Copy every line of the items below word for word, and leave the pictures out of your copy.

┄┄┄┄┄┄┄┄┄┄┄┄┄┄┄┄┄┄┄┄

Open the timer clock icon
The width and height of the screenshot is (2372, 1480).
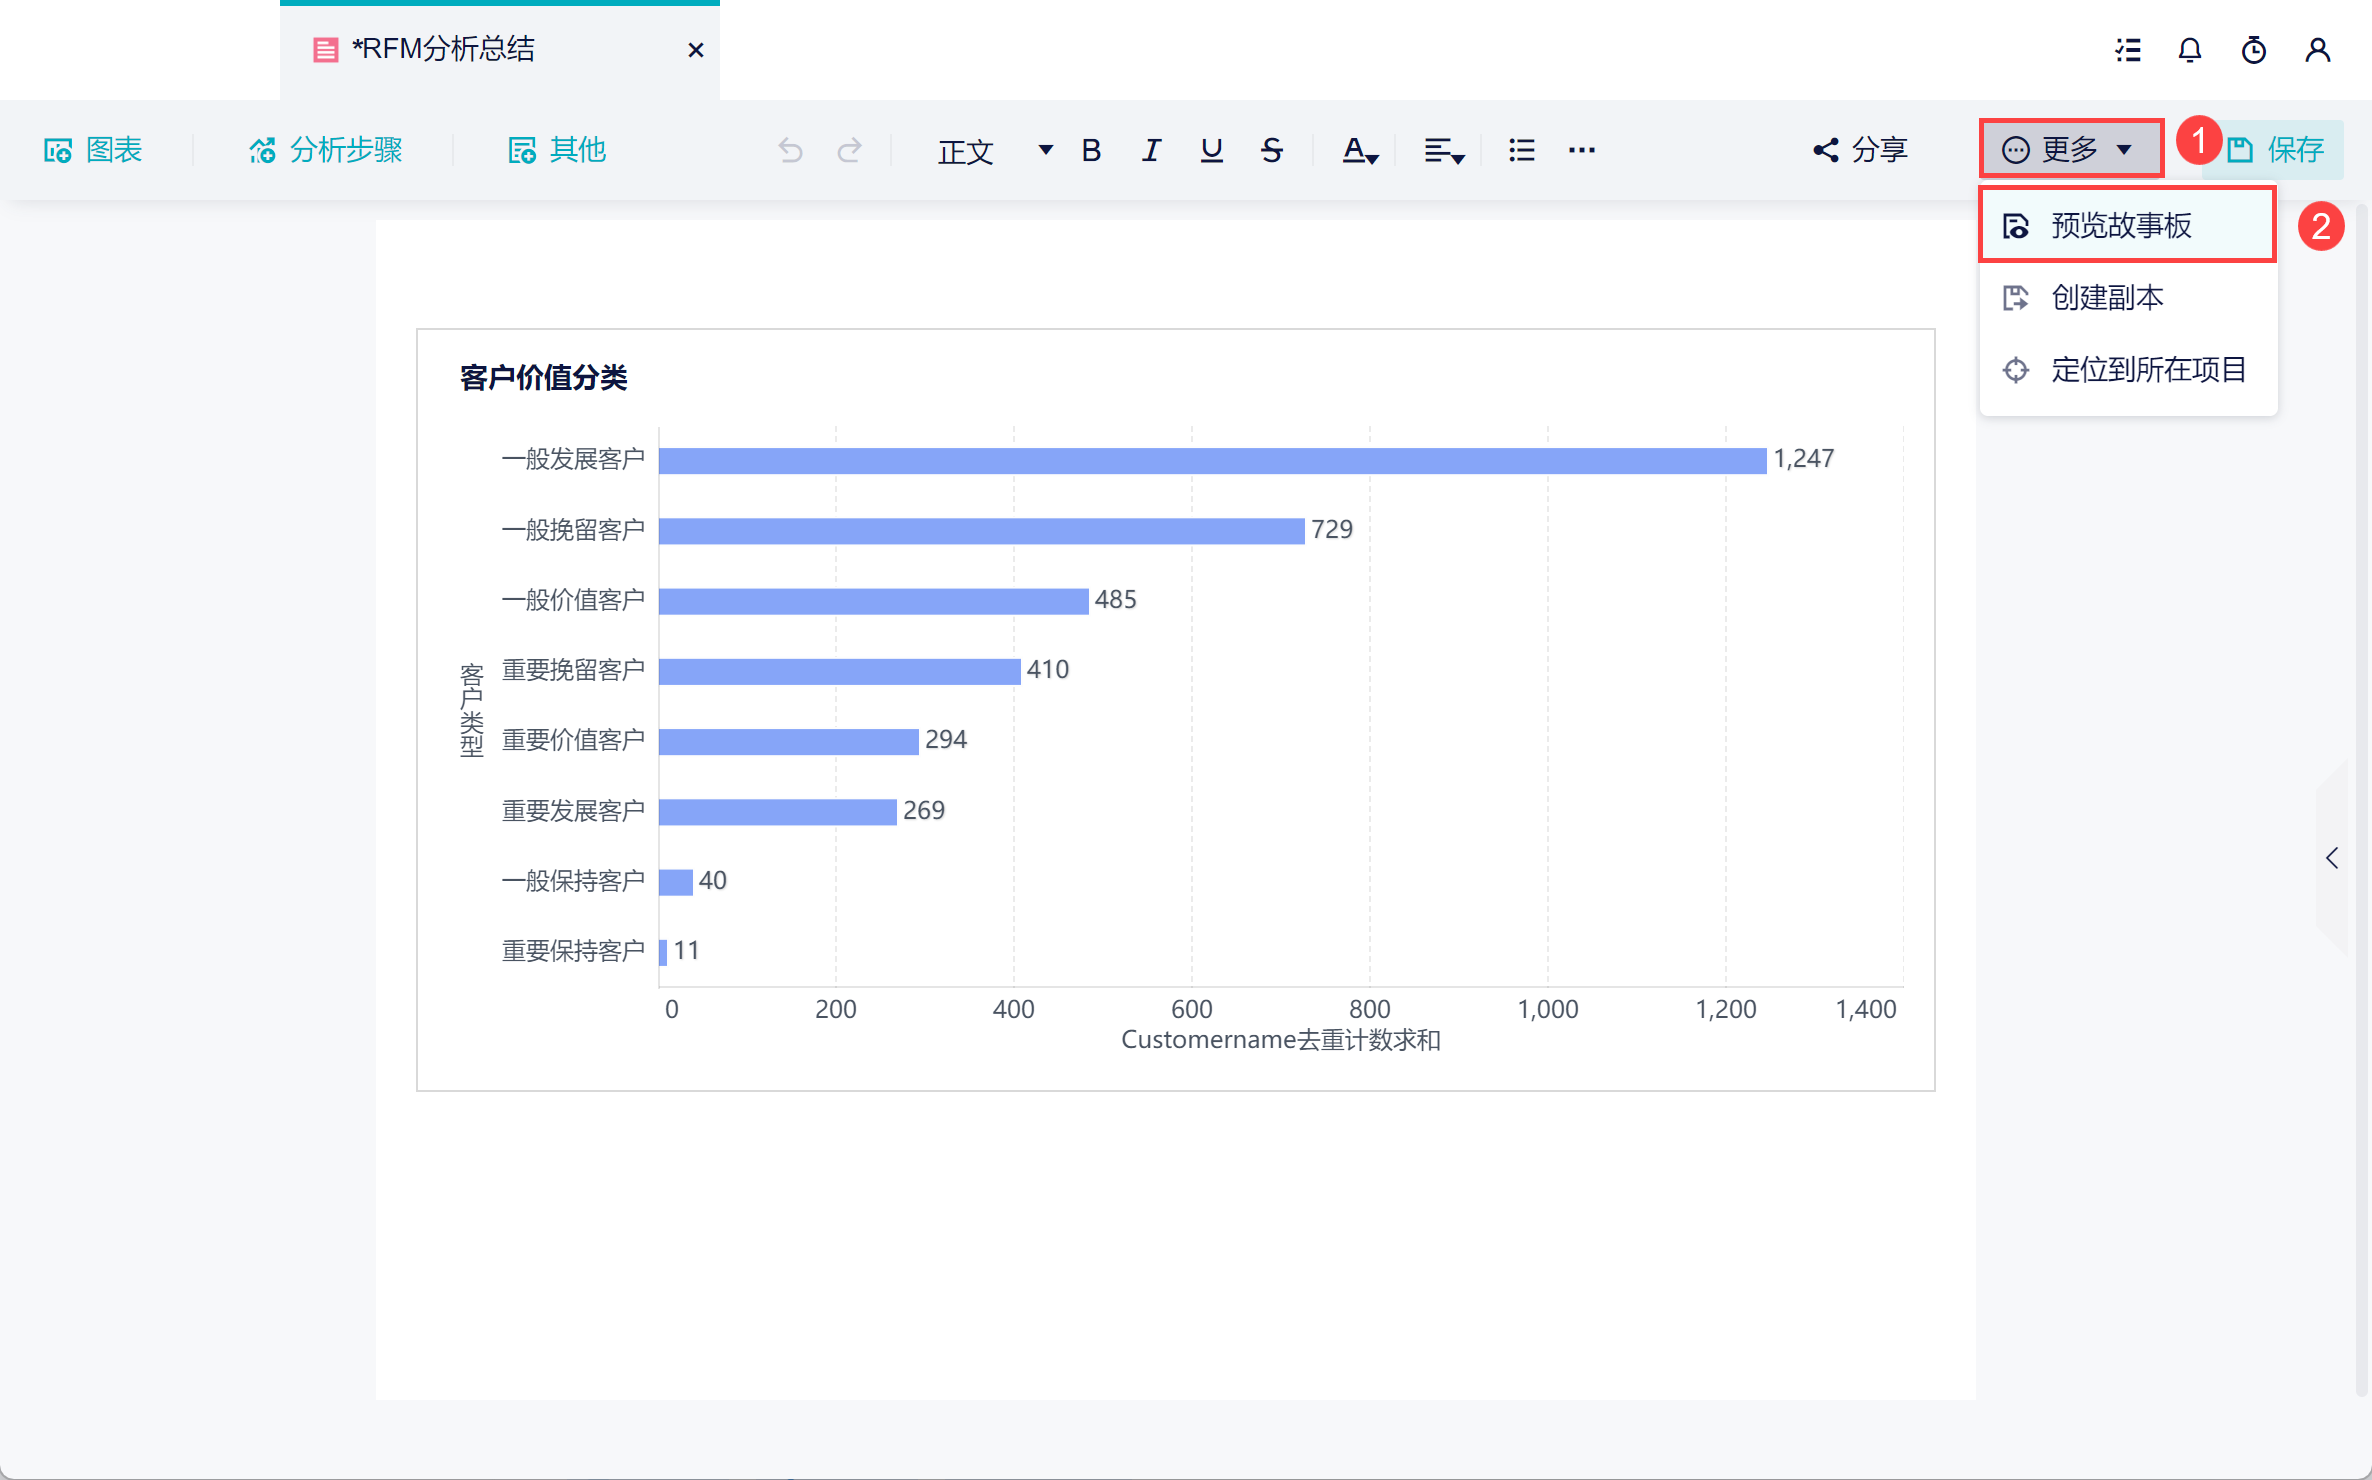click(x=2253, y=50)
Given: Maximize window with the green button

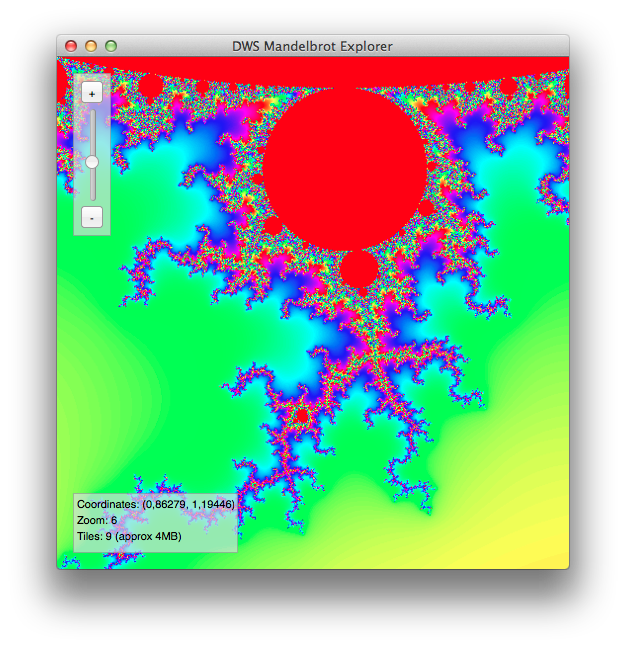Looking at the screenshot, I should pyautogui.click(x=111, y=46).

┄┄┄┄┄┄┄┄┄┄┄┄┄┄┄┄┄┄┄┄

**Solution**:
Open the timer clock icon
The width and height of the screenshot is (2372, 1480).
click(x=2253, y=50)
Given: Maximize window with the green button

Looking at the screenshot, I should pyautogui.click(x=111, y=46).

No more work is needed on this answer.